Commit Graph

7 Commits

Author SHA1 Message Date
ian Bearman
215b2e77a1 Add Shared Middle Layer to Triton via Plug-In (#2374)
This PR leverages the plug-in system to add a shared middle-layer to
Triton.

Currently the middle layer is not complete but has enough functionality
to demonstrate how it can work. The general idea is that Triton IR is
lowered into an MLIR core dialect to allow it to be both shared across
Triton targets as well as allow back-ends to be shared with other
languages.

The basic intended architecture looks like this:

[Triton IR] -> [Middle Layer] -> [HW specific IR]

The middle-layer uses MLIR's Linalg and Tenor Dialects for operations on
Triton block values. Operations on Triton pointers use the Memref
Dialect.

## Usage
To include the shared middle-layer in your Triton build do `export
TRITON_CODEGEN_TRITON_SHARED=1` before invoking your build. Once it is
part of the build it can be leveraged in two ways:

### Stand-Alone
The middle layer can be used as a stand-alone component to convert
Triton dialect to the middle layer dialects.

Stand-alone example:
```
triton-shared-opt --triton-to-linalg %file
```

### Backend Component
The middle layer can also be used as a component in a Triton back-end by
adding the cmake targets it produces and its headers files to that
back-end. An example back-end will be published at a later date.

## Implementation details

Even though a valid triton program can perform load and store in
arbitrary memory locations, the prototype only supports lowering
programs that have structured memory access patterns.

### Analyses

As part of the conversion process, there are three important analyses:

1. Pointer analysis:
+ This analysis is responsible for extracting structured memory access
patterns from a `triton` program during load and store; it walks the IR
and visits relevant instructions to build strided memory accesses in the
`memref` dialect. The analysis is still in its early stage and does not
support all scenarios.

2. Use analysis:
+ After "Pointer analysis", instructions that are part of memory address
calculation will no longer be necessary in a triton program because
their semantics have now been captured by `memref` operations
representing strided memory accesses.
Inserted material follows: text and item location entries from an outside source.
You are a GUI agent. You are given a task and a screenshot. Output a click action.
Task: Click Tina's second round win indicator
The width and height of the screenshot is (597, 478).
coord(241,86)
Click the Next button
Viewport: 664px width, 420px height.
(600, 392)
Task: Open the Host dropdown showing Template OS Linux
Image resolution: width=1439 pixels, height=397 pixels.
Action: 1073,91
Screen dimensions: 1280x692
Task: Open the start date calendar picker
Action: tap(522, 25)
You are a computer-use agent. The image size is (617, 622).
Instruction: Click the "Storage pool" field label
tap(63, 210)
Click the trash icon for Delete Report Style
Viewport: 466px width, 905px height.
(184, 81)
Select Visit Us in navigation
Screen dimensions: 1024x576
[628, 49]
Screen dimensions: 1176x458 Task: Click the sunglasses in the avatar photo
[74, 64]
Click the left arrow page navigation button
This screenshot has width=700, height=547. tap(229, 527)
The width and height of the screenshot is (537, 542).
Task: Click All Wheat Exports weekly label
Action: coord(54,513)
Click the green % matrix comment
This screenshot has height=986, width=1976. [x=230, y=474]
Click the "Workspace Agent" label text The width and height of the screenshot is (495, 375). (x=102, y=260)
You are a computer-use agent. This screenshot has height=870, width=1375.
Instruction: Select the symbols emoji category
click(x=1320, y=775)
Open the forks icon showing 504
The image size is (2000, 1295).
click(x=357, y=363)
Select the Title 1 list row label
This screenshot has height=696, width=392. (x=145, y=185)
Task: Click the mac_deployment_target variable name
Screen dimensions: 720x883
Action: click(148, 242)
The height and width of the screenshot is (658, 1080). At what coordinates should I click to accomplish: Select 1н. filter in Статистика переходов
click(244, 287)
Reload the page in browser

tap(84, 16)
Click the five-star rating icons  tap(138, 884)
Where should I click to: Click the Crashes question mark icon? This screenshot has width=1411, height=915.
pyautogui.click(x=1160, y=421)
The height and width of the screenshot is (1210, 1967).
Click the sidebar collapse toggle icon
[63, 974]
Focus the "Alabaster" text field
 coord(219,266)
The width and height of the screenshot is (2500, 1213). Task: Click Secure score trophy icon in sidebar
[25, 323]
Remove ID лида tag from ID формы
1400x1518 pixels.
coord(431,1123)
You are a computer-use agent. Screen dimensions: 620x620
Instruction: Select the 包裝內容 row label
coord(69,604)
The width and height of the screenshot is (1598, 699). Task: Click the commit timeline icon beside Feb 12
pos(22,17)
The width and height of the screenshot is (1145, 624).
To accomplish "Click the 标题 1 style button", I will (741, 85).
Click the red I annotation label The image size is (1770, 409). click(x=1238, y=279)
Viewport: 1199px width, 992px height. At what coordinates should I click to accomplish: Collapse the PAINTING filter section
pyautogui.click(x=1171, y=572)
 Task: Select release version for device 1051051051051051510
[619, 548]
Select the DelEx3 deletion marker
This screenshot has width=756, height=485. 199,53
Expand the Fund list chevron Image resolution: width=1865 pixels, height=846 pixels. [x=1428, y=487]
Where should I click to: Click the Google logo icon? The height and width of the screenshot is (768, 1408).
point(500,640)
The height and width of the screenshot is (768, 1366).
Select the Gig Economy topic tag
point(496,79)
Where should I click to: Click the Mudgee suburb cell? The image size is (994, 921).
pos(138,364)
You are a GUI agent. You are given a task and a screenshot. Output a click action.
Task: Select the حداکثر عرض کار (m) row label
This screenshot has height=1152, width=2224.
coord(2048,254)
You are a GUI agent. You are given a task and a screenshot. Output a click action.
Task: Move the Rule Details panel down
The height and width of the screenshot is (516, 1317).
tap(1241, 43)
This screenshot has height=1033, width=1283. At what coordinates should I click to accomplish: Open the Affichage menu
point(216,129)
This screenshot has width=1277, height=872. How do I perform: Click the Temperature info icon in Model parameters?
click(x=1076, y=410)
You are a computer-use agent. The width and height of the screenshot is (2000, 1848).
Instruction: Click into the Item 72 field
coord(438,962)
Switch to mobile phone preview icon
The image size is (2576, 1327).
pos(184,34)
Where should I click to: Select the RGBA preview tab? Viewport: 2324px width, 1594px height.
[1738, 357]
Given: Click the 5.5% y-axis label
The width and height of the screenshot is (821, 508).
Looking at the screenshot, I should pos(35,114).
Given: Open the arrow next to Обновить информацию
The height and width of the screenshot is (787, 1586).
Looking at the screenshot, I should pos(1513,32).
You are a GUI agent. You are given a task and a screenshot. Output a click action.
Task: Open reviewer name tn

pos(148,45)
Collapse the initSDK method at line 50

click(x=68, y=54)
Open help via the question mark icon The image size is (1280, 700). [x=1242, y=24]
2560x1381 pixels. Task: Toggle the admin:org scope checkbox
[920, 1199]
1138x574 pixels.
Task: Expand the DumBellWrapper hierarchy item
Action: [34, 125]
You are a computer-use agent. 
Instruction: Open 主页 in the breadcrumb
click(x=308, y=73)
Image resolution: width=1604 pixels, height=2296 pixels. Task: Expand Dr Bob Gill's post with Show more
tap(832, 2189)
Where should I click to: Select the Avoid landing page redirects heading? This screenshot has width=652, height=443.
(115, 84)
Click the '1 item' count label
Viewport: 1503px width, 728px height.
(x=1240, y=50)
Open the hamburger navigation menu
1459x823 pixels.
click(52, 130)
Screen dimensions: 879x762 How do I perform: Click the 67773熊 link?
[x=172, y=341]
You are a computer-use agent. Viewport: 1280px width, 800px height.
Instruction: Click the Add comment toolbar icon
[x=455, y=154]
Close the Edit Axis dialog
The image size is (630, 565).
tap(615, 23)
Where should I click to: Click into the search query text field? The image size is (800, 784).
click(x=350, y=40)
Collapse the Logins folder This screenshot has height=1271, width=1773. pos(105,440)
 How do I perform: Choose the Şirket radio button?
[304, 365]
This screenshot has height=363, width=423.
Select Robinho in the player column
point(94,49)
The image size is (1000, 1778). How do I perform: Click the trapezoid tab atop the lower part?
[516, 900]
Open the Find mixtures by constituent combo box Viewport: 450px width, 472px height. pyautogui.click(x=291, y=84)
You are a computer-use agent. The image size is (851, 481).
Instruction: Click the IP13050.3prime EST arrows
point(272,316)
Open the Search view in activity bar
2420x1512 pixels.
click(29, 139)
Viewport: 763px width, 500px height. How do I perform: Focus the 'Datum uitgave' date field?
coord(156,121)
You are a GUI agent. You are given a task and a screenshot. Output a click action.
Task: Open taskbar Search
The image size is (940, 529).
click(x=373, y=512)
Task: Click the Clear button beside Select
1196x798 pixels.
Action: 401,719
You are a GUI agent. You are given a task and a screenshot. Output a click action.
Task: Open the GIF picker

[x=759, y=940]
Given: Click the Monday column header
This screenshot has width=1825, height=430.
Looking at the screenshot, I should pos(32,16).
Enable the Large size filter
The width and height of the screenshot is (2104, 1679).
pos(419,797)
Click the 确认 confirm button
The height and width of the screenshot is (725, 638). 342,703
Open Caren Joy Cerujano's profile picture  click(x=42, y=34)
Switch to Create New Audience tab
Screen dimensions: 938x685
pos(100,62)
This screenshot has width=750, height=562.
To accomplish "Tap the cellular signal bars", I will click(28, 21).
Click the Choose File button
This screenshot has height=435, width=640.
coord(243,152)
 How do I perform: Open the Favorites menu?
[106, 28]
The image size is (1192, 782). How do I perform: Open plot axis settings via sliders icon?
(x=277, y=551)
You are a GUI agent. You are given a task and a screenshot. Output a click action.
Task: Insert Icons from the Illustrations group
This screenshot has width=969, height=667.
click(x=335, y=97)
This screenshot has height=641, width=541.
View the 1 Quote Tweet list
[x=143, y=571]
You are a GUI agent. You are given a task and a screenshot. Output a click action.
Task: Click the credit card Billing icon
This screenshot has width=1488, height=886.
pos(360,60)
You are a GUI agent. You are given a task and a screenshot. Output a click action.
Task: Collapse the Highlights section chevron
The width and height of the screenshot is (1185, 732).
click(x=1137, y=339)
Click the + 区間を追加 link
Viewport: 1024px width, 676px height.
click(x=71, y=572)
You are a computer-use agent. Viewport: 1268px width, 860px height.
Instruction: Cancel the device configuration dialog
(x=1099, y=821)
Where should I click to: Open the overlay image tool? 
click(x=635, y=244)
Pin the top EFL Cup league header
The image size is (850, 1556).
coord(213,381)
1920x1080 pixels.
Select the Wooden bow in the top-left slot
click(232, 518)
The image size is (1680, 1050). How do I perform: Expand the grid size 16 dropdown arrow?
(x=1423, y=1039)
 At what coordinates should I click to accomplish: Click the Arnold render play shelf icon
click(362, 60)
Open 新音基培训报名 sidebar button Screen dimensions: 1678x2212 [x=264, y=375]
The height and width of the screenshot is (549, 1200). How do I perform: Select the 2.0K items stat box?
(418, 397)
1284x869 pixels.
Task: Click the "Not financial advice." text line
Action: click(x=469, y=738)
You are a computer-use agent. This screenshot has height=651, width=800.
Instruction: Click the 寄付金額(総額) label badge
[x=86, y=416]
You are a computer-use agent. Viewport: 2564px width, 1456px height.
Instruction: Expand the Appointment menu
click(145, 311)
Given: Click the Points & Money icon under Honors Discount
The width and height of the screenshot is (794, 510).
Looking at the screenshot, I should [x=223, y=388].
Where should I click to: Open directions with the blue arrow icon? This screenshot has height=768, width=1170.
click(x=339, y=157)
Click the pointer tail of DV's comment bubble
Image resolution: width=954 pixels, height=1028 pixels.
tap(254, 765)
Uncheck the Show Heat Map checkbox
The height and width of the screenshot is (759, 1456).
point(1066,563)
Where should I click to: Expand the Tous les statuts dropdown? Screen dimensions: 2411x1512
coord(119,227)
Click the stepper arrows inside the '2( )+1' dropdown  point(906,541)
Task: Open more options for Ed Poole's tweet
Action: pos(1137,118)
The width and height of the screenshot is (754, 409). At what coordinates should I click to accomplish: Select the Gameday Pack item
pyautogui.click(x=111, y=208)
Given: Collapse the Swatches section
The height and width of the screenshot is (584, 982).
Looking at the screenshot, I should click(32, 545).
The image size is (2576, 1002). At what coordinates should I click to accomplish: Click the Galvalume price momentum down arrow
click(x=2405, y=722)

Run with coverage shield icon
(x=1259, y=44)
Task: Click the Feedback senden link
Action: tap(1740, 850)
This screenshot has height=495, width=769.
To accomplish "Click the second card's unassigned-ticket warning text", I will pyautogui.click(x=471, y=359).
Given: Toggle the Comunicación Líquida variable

To aid with removing these
instructions safely, we perform `Use analysis` to mark which
instructions are used *only* in address calculation (called `MetaUse`)
or used in *both* address calculation and data manipulation (called
`MixedUse`) operations. Those that are `MixedUse` are cloned and have
their users adjusted accordingly with the goal of separating out the
`MetaUse` ops so that they can be safely deleted.

3. Mask analysis:
    + This analysis is responsible for handling masked loads and stores.

### Conversion strategy

We introduce the `TritonToLinalg` pass that converts the `triton`
dialect to the `linalg` dialect on *tensors*. This means the resulting
IR is fully compatible with `linalg` tiling and fusion transformation
passes. As mentioned in the `Pointer analysis`'s description, we do
however have to deal with memref instructions at the load and store
boundaries and have to convert them to tensors using
`bufferization.to_tensor`. Here's a simple example of what the IR looks
like:

```mlir
tt.func @kernel(%afloat : !tt.ptr<bf16>, %res : !tt.ptr<bf16>) {
  %0 = tt.make_range {end = 128 : i32, start = 0 : i32} : tensor<128xi32>
  %1 = tt.splat %afloat : (!tt.ptr<bf16>) -> tensor<128x!tt.ptr<bf16>>
  %2 = tt.addptr %1, %0 : tensor<128x!tt.ptr<bf16>>, tensor<128xi32>
  %afm = tt.load %2 {cache = 1 : i32, evict = 1 : i32, isVolatile = false} : tensor<128xbf16>
  %3 = "tt.reduce"(%afm) ({
  ^bb0(%arg5: bf16, %arg6: bf16):
    %21 = arith.addf %arg5, %arg6 : bf16
    tt.reduce.return %21 : bf16
  }) {axis = 0 : i32} : (tensor<128xbf16>) -> bf16
  tt.store %res, %3 : bf16
  tt.return
}
```

after conversion:

```mlir
func.func @kernel(%arg0: memref<*xbf16>, %arg1: memref<*xbf16>, %arg2: i32, %arg3: i32, %arg4: i32) {
    %cst = arith.constant 0.000000e+00 : f32
    %reinterpret_cast = memref.reinterpret_cast %arg0 to offset: [0], sizes: [128], strides: [1] :
        memref<*xbf16> to memref<128xbf16, strided<[1]>>
    %alloc = memref.alloc() : memref<128xbf16>
    memref.copy %reinterpret_cast, %alloc : memref<128xbf16, strided<[1]>> to memref<128xbf16>
    %0 = bufferization.to_tensor %alloc restrict writable : memref<128xbf16>
    %1 = bufferization.alloc_tensor() : tensor<f32>
    %inserted = tensor.insert %cst into %1[] : tensor<f32>
    %reduced = linalg.reduce ins(%0 : tensor<128xbf16>) outs(%inserted : tensor<f32>) dimensions = [0]
      (%in: bf16, %init: f32) {
        %3 = arith.extf %in : bf16 to f32
        %4 = arith.addf %3, %init : f32
        linalg.yield %4 : f32
      }
    %extracted = tensor.extract %reduced[] : tensor<f32>
    %2 = arith.truncf %extracted : f32 to bf16
    %reinterpret_cast_0 = memref.reinterpret_cast %arg1 to offset: [0], sizes: [1], strides: [1] :
        memref<*xbf16> to memref<1xbf16, strided<[1]>>
    affine.store %2, %reinterpret_cast_0[0] : memref<1xbf16, strided<[1]>>
    return

}

```

Important details to note:

+ `tt.load` (together with all of its related address calculation
instructions such as `tt.addptr` and `tt.splat`) are lowered to a
combination of `memref.reinterpret_cast`, `memref.alloc`, and
`memref.copy`. After the initialization of the local buffer, we convert
the memref back to a tensor using `bufferization.to_tensor`; this op is
automatically removed during bufferization.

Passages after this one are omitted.